TASK DESCRIPTION
Find the lines below that contain the string "Choose". Copy each one.

Pixel coordinate grounding data:
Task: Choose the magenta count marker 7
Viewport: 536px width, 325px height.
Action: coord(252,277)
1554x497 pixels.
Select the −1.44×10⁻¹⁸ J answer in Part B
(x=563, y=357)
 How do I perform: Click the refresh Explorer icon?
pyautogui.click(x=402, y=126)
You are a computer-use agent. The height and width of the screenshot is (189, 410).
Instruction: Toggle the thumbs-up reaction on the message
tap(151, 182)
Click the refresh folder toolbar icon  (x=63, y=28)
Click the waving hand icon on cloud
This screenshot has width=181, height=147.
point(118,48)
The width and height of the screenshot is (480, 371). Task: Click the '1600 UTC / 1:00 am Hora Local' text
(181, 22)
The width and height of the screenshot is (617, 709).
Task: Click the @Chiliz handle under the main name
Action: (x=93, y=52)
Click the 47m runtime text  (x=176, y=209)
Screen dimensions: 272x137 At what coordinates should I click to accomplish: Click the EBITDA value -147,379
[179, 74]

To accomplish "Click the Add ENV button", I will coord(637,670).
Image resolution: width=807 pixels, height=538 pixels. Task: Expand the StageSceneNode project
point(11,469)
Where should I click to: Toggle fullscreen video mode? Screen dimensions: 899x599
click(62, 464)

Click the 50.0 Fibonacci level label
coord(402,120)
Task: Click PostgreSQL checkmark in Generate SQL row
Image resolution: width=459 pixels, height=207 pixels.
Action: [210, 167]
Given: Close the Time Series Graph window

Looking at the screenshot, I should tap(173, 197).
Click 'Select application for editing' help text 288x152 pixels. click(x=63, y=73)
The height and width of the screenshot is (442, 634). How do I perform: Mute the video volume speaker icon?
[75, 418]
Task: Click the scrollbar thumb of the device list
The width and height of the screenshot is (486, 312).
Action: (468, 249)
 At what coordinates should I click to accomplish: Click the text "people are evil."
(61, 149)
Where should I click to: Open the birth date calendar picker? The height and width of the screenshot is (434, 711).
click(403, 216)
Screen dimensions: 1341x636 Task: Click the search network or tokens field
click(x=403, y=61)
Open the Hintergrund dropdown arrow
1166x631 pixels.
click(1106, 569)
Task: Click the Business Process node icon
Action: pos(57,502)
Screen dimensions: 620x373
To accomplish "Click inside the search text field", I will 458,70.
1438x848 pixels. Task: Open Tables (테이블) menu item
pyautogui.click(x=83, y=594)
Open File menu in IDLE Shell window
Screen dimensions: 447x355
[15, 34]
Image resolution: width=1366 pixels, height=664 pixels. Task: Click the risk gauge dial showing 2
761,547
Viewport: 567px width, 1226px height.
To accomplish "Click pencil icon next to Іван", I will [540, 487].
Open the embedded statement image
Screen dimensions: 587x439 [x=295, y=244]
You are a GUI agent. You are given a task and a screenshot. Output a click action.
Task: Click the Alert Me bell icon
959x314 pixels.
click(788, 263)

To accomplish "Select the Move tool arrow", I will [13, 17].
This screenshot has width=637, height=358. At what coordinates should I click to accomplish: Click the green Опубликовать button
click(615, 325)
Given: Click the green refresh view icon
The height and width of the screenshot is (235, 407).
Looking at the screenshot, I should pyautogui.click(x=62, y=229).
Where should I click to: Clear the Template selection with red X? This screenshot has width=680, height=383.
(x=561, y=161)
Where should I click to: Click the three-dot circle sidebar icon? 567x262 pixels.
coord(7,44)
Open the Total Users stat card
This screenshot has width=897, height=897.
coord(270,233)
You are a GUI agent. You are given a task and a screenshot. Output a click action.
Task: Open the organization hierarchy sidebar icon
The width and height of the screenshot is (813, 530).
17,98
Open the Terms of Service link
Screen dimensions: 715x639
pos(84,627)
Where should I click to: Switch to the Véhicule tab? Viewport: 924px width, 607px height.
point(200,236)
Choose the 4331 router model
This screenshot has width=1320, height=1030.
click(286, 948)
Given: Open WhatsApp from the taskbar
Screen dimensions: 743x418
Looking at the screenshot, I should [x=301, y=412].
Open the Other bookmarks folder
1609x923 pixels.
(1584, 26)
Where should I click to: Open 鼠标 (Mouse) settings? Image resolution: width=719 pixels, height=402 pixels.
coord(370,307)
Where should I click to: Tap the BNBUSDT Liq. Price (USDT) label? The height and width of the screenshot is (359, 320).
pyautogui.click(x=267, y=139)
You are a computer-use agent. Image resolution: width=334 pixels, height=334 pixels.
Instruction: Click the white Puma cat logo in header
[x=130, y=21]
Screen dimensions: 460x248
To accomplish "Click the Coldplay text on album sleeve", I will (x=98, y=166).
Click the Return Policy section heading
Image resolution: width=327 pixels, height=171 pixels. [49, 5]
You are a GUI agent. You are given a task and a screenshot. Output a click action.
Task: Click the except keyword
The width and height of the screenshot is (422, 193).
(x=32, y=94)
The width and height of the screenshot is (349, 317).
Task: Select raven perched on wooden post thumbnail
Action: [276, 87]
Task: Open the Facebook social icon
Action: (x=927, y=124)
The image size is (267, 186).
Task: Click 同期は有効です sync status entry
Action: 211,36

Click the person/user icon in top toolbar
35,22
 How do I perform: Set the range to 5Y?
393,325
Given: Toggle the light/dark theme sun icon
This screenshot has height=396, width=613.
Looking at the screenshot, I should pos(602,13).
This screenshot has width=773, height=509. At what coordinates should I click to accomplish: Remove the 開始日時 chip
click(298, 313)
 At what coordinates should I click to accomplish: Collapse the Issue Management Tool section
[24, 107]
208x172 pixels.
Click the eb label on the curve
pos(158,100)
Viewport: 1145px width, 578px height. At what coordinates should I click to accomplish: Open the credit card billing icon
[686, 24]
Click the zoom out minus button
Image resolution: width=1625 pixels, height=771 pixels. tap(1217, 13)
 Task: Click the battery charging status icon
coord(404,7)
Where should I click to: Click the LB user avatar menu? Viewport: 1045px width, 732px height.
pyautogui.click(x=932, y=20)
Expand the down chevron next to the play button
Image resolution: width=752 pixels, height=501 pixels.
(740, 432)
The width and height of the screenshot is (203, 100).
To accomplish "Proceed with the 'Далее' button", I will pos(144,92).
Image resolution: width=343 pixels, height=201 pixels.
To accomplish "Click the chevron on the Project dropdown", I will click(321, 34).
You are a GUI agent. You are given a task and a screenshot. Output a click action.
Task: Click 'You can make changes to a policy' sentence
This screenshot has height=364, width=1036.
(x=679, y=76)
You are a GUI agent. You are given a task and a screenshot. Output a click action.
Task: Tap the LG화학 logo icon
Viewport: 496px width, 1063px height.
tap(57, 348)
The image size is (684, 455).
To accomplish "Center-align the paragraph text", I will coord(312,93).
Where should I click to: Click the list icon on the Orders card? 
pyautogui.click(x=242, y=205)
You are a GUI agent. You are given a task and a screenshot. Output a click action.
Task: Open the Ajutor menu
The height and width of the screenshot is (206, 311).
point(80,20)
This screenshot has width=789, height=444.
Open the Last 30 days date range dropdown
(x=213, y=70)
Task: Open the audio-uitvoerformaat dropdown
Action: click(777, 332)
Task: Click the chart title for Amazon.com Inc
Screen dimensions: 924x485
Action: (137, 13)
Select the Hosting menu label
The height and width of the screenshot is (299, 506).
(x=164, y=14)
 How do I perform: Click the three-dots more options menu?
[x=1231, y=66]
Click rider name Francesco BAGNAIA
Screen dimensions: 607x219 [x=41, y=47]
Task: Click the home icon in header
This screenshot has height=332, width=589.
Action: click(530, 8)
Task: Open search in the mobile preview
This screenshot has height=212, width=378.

TASK ANSWER
Task: Choose the magenta count marker 7
Choose the 4331 router model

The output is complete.